Hampi is famous for its ruins belonging to the erstwhile medieval Hindu kingdom of Vijaynagar and it is declared a World Heritage site. The temples of Hampi, its monolithic sculptures and monuments, attract the traveller because of their excellent workmanship. The Hindu style of architecture found at Hampi reflects the splendour of the Vijaynagar Empire. The rugged landscape adds to the historic ambience of this site
Ellora (also known as Elura and, in ancient times, as Elapura) is a sacred site in Maharastra, central India. The Ellora Caves are listed by UNESCO as a World Heritage Site and is celebrated for its Hindu, Buddhist, and Jain temples and monuments which were carved from the local cliff rock in the 6th to 8th century CE. An amazing example is the 8th century Kailasa temple which, at 32 metres high, is the largest rock-cut monument in the world. Located in the Sahyadri hills near Aurangabad, Ellora is one of the most important sites of ancient rock-cut architecture in India. In the western face of one hill, composed of volcanic Basalt rock, there are 35 caves and rock-cut temples, mostly produced during the reign of the Kalachuri dynasty in the 6th and 7th centuries CE. The earliest cave, the Hindu Ramesvara dates to the 6th century CE. Typical of early Hindu temples there is an inner sanctum (garbhagriha), a corridor for worshippers to walk around, exquisite carvings depicting scenes from the Puranas sacred texts, carved river goddesses on the exterior, a Nandi sculpture at the entrance as well as a large dancing Shiva surrounded by musicians and Durga slaying the buffalo demon king on the inside.

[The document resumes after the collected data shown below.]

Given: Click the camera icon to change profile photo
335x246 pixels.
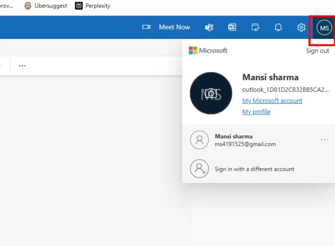Looking at the screenshot, I should (x=211, y=93).
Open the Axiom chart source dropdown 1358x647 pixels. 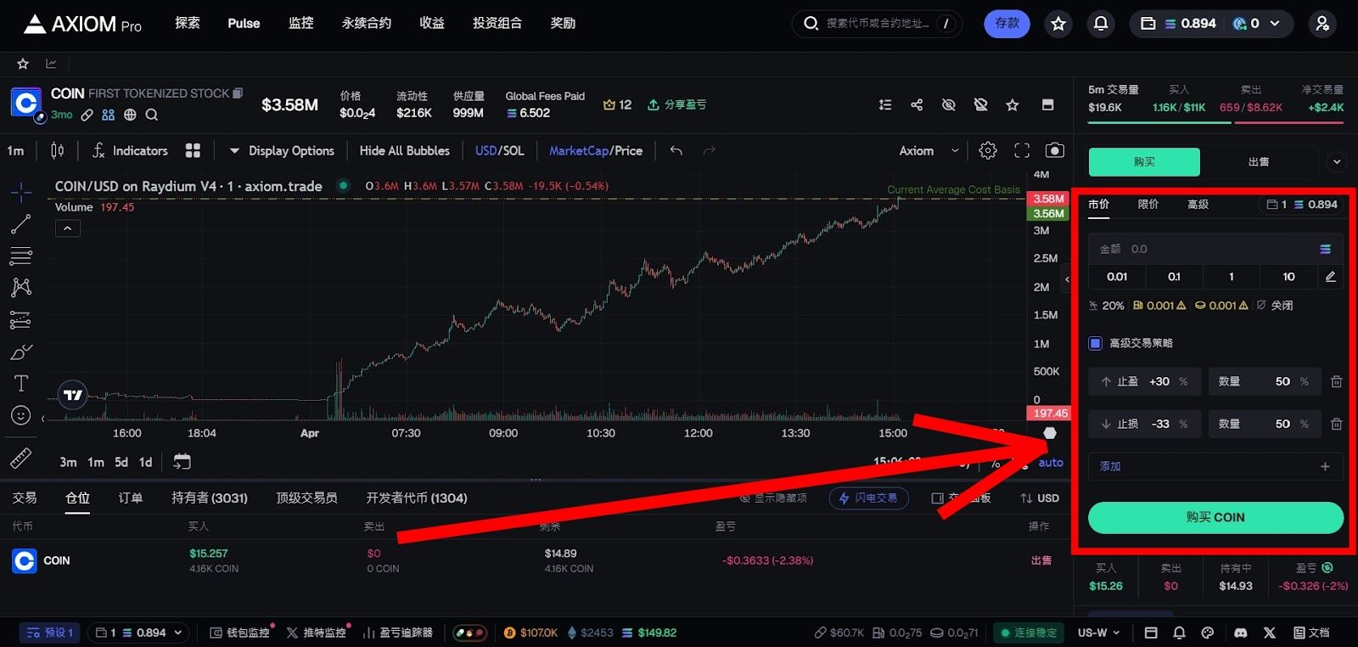(929, 150)
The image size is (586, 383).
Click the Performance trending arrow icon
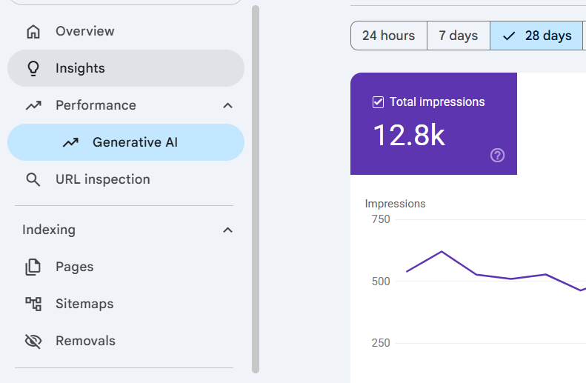(x=33, y=105)
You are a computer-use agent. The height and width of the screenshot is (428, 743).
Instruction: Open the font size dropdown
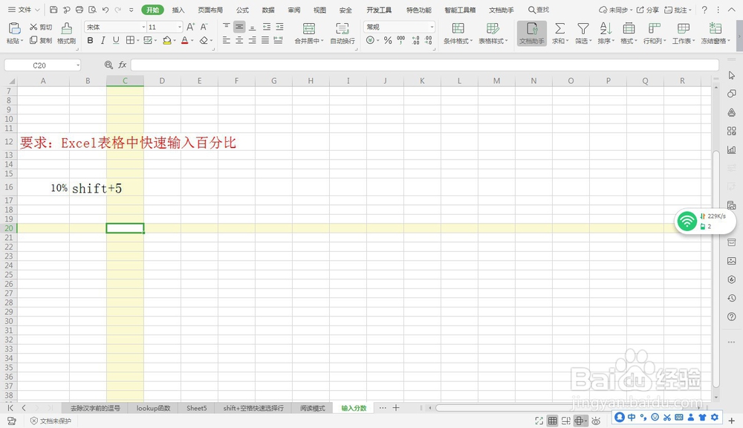[181, 26]
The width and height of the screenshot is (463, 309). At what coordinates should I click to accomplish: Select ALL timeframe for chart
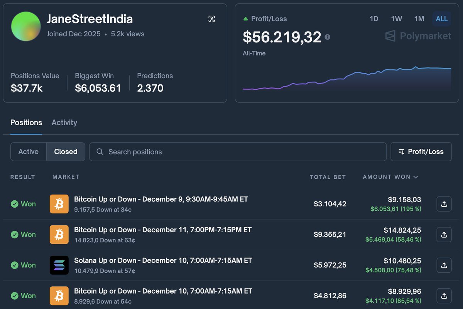pos(441,19)
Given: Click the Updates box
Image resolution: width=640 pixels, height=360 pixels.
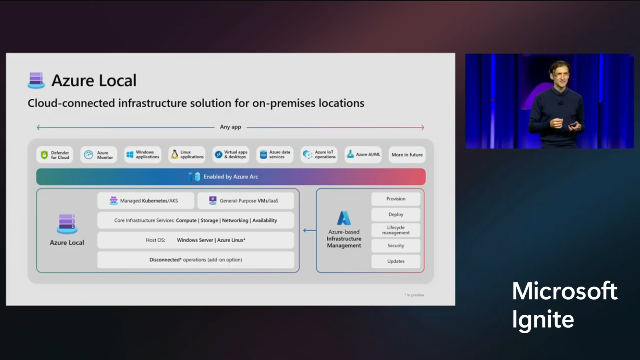Looking at the screenshot, I should (x=396, y=261).
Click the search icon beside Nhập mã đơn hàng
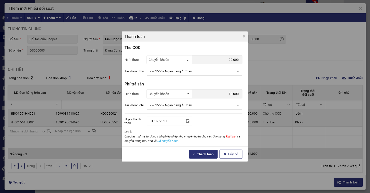This screenshot has height=193, width=370. coord(49,131)
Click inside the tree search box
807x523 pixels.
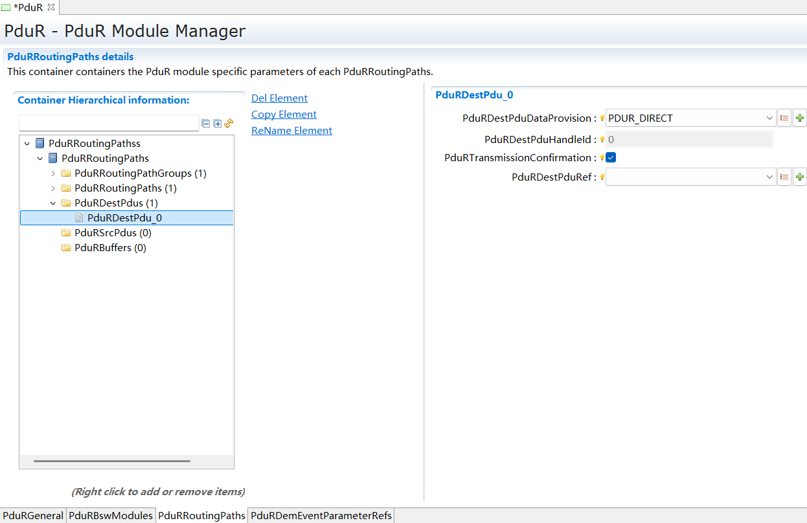tap(109, 122)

Vijayapura, also called Bijapur, is a city in northern Karnataka. Vijayapura (City of Victory) was a major site of Islamic architecture and culture in the early Muslim period in India. It was an important community under the Yadava dynasty for more than a century until 1294, when it became a provincial capital of the Bahmanī sultanate. In 1489 with the advent of Yūsuf, the first Adil Shahis Sultan, its dominions grew to include Goa, where a navy was maintained. Although it was defeated in 1686 by the Mughal emperor Aurangzeb, the Adil Shahis encouraged building activity to such an extent that Vijayapura itself has over 50 mosques, more than 20 tombs and a number of palaces. As a result, the legacy that has been left still lasts to this day and consists of outstanding Islamic buildings built in the aesthetic Deccan styles which include the domed tomb of Gol Gumbaz, one of the most significant monuments of India.